As noted in an earlier post, "Los Angeles Metro to Go Fully Electric by 2030," the board was also asked "to approve the purchase of 35 60-foot electric buses for the Orange Line — the goal remains to convert the Orange Line to fully electric buses by 2020 while also putting electric buses on the Silver Line."
According to an email from an electric bus advocate, that part of the bus procurement was held over due to concerns about the contract with Canada-based New Flyer.
Metro's bus fleet, second largest after New York's, is among the nation's cleanest, having converted from diesel fuel to cleaner-burning natural gas by 2011, fulfilling a 1993 commitment to clean air in the nation's smoggiest city.
However, new technology has significantly reduced emissions from older CNG engines, so "LA Metro will also begin retrofitting and replacing its buses with the new Cummins-Westport Low NOx CNG engines [aka "near-zero emissions"] that reduce smog-forming NOx and GHG emissions that are 90% lower than the U.S. Environmental Protection Agency NOx limit," according to the NGV (Natural Gas Vehicles for America) release. See Metro's October 2016 announcement on these near-zero emissions engine replacements.
“This engine gives our customers the most affordable path to zero-equivalent emissions and the benefits of performance and reliability described by California’s South Coast Air Quality Management District as equivalent to an electric vehicle,” said Rob Neitzke, president of Cummins Westport.

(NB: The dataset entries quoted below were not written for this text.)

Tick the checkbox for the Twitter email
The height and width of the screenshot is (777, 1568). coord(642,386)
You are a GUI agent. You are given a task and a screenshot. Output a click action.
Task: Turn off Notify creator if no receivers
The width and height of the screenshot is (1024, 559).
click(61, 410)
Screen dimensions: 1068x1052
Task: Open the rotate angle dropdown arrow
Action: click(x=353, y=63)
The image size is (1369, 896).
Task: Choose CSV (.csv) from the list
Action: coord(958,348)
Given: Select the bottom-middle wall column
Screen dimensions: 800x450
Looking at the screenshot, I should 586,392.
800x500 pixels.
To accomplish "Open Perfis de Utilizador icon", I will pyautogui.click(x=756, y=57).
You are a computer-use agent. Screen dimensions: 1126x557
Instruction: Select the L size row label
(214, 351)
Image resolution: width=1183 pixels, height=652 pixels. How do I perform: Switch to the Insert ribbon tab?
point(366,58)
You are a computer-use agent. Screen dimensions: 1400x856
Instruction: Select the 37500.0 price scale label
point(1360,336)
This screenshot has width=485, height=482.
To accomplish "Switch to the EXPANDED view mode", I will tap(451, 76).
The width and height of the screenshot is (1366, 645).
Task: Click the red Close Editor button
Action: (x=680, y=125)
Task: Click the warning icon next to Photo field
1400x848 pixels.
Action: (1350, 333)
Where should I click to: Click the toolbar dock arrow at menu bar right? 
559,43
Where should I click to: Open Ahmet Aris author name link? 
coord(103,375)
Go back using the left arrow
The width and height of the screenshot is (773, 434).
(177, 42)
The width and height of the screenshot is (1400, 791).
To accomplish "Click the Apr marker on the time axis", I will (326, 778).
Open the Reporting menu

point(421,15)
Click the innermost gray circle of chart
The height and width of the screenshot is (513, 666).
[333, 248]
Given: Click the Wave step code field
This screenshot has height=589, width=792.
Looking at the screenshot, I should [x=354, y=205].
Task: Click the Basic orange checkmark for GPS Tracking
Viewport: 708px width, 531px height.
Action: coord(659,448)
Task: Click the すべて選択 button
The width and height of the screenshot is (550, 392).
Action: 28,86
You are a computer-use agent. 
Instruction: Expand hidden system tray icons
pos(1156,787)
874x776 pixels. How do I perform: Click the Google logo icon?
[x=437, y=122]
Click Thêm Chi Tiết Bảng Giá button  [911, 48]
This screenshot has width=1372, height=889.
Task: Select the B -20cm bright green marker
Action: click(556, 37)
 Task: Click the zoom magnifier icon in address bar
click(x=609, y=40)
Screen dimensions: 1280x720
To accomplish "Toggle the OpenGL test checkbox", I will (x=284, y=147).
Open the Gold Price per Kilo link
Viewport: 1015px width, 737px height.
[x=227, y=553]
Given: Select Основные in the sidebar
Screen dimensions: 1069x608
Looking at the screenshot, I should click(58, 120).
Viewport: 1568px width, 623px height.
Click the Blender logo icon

As noted in an April post, "Best Fuel to Power Buses: Renewable Natural Gas or Battery-Electric?" the use of renewable natural gas, derived from the decomposition of organic matter from sources such as landfills, anaerobic digesters and waste treatment plants, offers transit agencies an additional route toward zero emissions than relying solely on electric and fuel cell buses. [See compelling editorial that advocates for Metro using both alternatives, which appears to be the case.]